Esse é um dos segredos melhor geridos nesta narrativa nada linear. A cronologia é errante e obedece aos valores de uma sociedade que promove a evasão. Com a crise aberta pela morte do presidente Limbaugh, o calendário americano foi vendido à publicidade. Os anos são identificados pelas marcas que os compraram. O ANO DA ROUPA INTERIOR PARA ADULTOS DA MARCA DEPEND, ANO DE GLAD. E o que parece uma paródia é, afinal, uma crítica feroz ao modo como a sociedade sucumbiu ao poderio das marcas e aos meios que as veiculam para promover a tal evasão. Hal Incandenza e Don Gately, nas suas crises de identidade, nos seus vícios, não são mais do que produtos dessa busca incessante de fuga de si que tem no entretenimento - uma das palavras mais repetidas e trabalhadas de todo o livro - o grande objectivo. Não é por acaso que os terroristas separatistas a escolhem como a sua última arma: entreter As verdadeiras substâncias tóxicas são as recreativas. Podem ter nomes de séries, de medicamentos - e há aqui há uma verdadeira enciclopédia (Wallace domina, por experiência, a nomenclatura clínica) -, de estâncias de férias, de agregações. “A experiência americana parece sugerir que as pessoas carecem virtualmente de limites na sua necessidade de se entregarem a vários níveis”, lê-se ainda o livro vai no adro. Uma centenas de páginas à frente, justamente na 900, Hal continua a tentar a evasão, “começa a percorrer mentalmente uma lista alfabética dos sítios bem longínquos onde preferia estar naquele momento”. E o patético na fronteira do maior dos desesperos. “Ainda nem chegou a Adis Abeba quando Kevin Bain aquiesce e começa a pedir, muito baixinho e hesitantemente, ao homem da cara simpática, Jim, que entretanto já pousou o iogurte mas não o ursinho, para vir, por favor, amá-lo e abraçá-lo. E quando Hal se imagina a cair pelas cataratas do Niágara abaixo, na extremidade sudoeste da Concavidade, dentro de um velho e enferrujado bidão de transporte de lixo nocivo, já Kevin Bain pediu a Jim onze vezes, e cada vez mais alto, para vir acarinhá-lo e abraçá-lo, mas em vão. O tipo mais velho limita-se a ficar ali sentado, agarrado ao ursinho com o iogurte na ponta da língua, com uma expressão algures entre o simpático e o vazio.” Parágrafo. “Hal nunca tinha visto uma pessoa a chorar como se estivesse a disparar projécteis.”
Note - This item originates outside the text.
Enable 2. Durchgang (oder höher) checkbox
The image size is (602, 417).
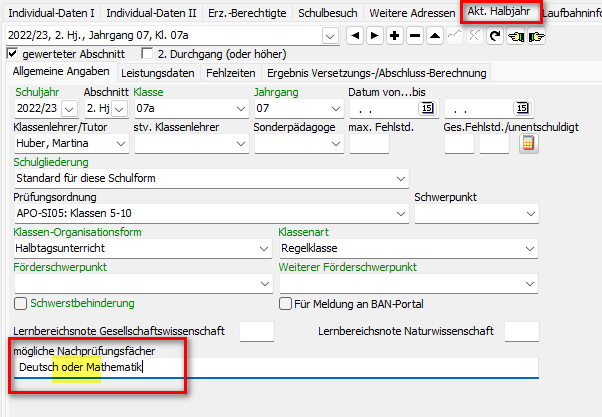(147, 53)
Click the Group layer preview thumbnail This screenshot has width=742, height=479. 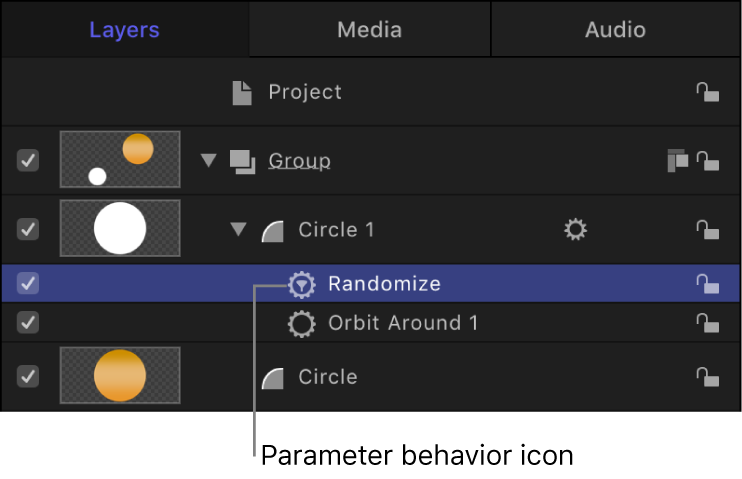(x=120, y=160)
Entre as lágrimas e o riso, Wallace gere de forma magistral vários registos de linguagem, do calão de rua à academia, gerando tensão mas também tédio capaz de levar ao bocejo com descrições científicas ou técnicas, alternando o detalhe mais comezinho do quotidiano com experiencias interiores extremadas como o suicídio. Tudo num embrulho cheio de referências literárias, científicas, desportivas - com o ténis em destaque -, sem perder o pé do real, mas de um real sempre muito autocentrado. Não há rótulos para isto. Chamam-lhe pós-pós-modernista, discípulo de Thomas Pynchon, louco, lunático: David Foster Wallace é herdeiro de muitos mas fez a sua síntese. Ele é isso tudo. Mas não é só isso. Conseguiu aquilo a que se propôs: inventar uma fórmula, desafiar a sua resistência e a do leitor. Nem todos estarão para isso, para entrar neste inferno que é a cabeça genial de Wallace. E se entrar não é fácil, mais difícil é sair.

Já agora, a tradução: seria mesquinho apontar defeitos, mas há gralhas de revisão que se podem anotar numa errata. Um trabalho destes merece.